_WHAT YOU NEED TO DO_
1. According to the forum post on hidden file extensions, what is the name of the registry value whose presence keeps a file extension from being shown?
2. In the listing, write out the lines from the line with "You are a GUI" to the line with "[x=121, y=663]", with both lines included.

_DOCUMENT_
# Forum in English  > Internet security for beginners  > Microsoft Windows  > Microsoft Windows for professionals  >  Hidden and superhidden extensions

## XP user

Here are Microsoft's instructions for how to display ALL file name extensions for installed programs:



> 1. Open My Computer or Windows Explorer.
> 2. On the Tools menu , click Folder Options.
> 3. Click the View tab.
> 4. Click to clear the Hide extensions for known file types check box.


That's it... Is that it? No, that's not it! Microsoft wouldn't be Microsoft if they hadn't decided to still hide some stuff from the user. 

What am I talking about? 

It is possible to name a file so that it looks safe to open, when in fact it may be an executable containing dangerous content. For example, a file could be displayed as 'readme.txt' in explorer, when in fact its real name could be 'readme.txt.shs' but since the '.shs' portion of the filename is superhidden, it is impossible to tell it apart from a simple text file. Then once a user double-clicks to open this file, instead of seeing a text page as expected, the file will be executed by Windows as a scrap object and may potentially harm the system. Notwithstanding the many exploits that already exist against this default Windows setting, Microsoft has chosen to stick to this tradition in Vista!

To remove the potential to hide files, open your registry [Start - Run - *regedit* (Enter)] and, using the 'Search' function [Edit -Find], find each occurance of a value named *NeverShowExt*. Whenever this value is present the associated file extension will NOT be shown. To display the file extension, highlight the 'NeverShowExt' value and hit 'Delete'. Repeat this process for each extension you want to display.

Some common superhidden and very, very dangerous extensions that will be launched by Windows WITHOUT the usual 'Are-you-sure?' warning include: .shb, .url, .lnk, .pif, .scf, and .shs
They are all in the HKEY_CLASSES_ROOT section of the registry editor.

You should restart Windows for the change to take effect.

Paul

----------

_SUPPLIED RECORDS_
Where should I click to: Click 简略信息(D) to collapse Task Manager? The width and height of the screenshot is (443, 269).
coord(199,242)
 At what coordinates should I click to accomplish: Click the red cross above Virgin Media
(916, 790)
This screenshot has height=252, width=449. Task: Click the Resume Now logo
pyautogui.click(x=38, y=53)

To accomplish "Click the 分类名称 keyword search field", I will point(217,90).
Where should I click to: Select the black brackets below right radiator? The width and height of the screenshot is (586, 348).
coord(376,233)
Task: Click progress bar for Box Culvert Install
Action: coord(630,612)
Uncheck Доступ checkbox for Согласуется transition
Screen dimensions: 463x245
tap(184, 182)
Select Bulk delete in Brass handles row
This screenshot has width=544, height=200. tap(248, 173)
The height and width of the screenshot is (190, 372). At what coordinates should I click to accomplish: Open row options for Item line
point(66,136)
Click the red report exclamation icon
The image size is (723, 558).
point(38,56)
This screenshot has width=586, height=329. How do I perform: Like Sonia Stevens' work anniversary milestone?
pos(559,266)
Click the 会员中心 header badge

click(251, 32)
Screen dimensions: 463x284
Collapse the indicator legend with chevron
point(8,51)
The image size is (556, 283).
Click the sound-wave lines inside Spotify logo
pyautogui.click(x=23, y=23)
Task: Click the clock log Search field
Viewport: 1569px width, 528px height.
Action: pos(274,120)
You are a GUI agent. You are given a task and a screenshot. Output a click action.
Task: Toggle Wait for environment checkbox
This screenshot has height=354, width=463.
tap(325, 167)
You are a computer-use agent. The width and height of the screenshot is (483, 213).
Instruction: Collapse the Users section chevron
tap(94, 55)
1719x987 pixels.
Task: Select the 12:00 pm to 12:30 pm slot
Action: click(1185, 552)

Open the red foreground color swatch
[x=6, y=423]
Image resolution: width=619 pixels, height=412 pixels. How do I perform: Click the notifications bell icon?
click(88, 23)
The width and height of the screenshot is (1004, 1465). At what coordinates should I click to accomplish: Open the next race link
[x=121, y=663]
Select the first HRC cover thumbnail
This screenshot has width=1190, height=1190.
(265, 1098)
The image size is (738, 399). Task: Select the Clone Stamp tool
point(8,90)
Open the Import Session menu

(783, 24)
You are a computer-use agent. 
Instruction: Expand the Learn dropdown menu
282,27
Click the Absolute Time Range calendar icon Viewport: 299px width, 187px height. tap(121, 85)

_TASK SOLUTIONS_
1. NeverShowExt

2.
You are a GUI agent. You are given a task and a screenshot. Output a click action.
Task: Toggle Wait for environment checkbox
This screenshot has height=354, width=463.
tap(325, 167)
You are a computer-use agent. The width and height of the screenshot is (483, 213).
Instruction: Collapse the Users section chevron
tap(94, 55)
1719x987 pixels.
Task: Select the 12:00 pm to 12:30 pm slot
Action: click(1185, 552)

Open the red foreground color swatch
[x=6, y=423]
Image resolution: width=619 pixels, height=412 pixels. How do I perform: Click the notifications bell icon?
click(88, 23)
The width and height of the screenshot is (1004, 1465). At what coordinates should I click to accomplish: Open the next race link
[x=121, y=663]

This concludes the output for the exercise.